Parkstraße erhält keine Poller

Hubertus Rößler / 09.05.2017, 05:03 Uhr
Möbiskruge (MOZ) In der Parkstraße in Möbiskruge werden voraussichtlich keine Poller aufgestellt. Dies erklärte Neuzelles Bauamtsleiter Thomas Tavernier. Damit erteilte er dem Vorschlag mehrerer Anwohner und des Ortsbeirats eine Absage. Diese hatten seit längerem beklagt, dass die Straße vor allem aus Richtung Neuzelle von vielen Autofahrern als Abkürzung und Überholstrecke genutzt wird. Sie hatten daher vorgeschlagen, in Höhe der Kirchmauer zwei abklappbare Poller aufzustellen und mit dem Einrichten einer Sackgasse die Raserei zu verhindern.

Doch von Seiten der Amtsverwaltung sei dies keine praktikable Lösung. "Die Poller wären zwar preisgünstig, aber man müsste eine Teileinziehung der Straße vornehmen - und das geht nicht so ohne weiteres. Wir haben auch mit den Verantwortlichen gesprochen. Die Müllabfuhr könnte mit den Pollern leben, wobei ich da meine Zweifel habe. Auch der Schneeräumdienst hätte keine Probleme damit - allerdings würden die Schneehaufen in der Mitte der Straße liegenbleiben. Problematischer wäre es für den Rettungsdienst, dieser hätte verlängerte Anfahrtswege", sagte Tavernier.

Der Bauausschuss hatte vorgeschlagen, eine Einbahnstraße einzurichten, was Möbiskruges Ortsvorsteherin Edeltraud Will aber ablehnt. Eine weitere Variante wäre das Aufstellen von Schikanen. "Doch damit haben wir schlechte Erfahrungen gemacht. Die Verkehrsbehörde lehnt beispielsweise Blumenkübel ab. Und eine Aufpflasterung würde mit 15 000 Euro zu Buche schlagen", sagte der Bauamtsleiter.

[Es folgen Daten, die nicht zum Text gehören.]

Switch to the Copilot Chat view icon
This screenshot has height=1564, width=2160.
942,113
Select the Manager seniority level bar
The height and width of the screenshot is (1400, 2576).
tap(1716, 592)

Tavernier berichtete zudem, dass eine Verkehrszählung in der Parkstraße kein nennenswertes Verkehrsaufkommen ergeben habe. "Im Schnitt fahren hier kaum mehr als 40 Fahrzeuge innerhalb von 24 Stunden entlang - und nur vereinzelt sind diese wesentlich zu schnell. Im Vergleich dazu haben wir auf der Bahnhofstraße in Neuzelle täglich zehntausend Fahrzeuge - daher können wir das Problem nicht als solches erkennen."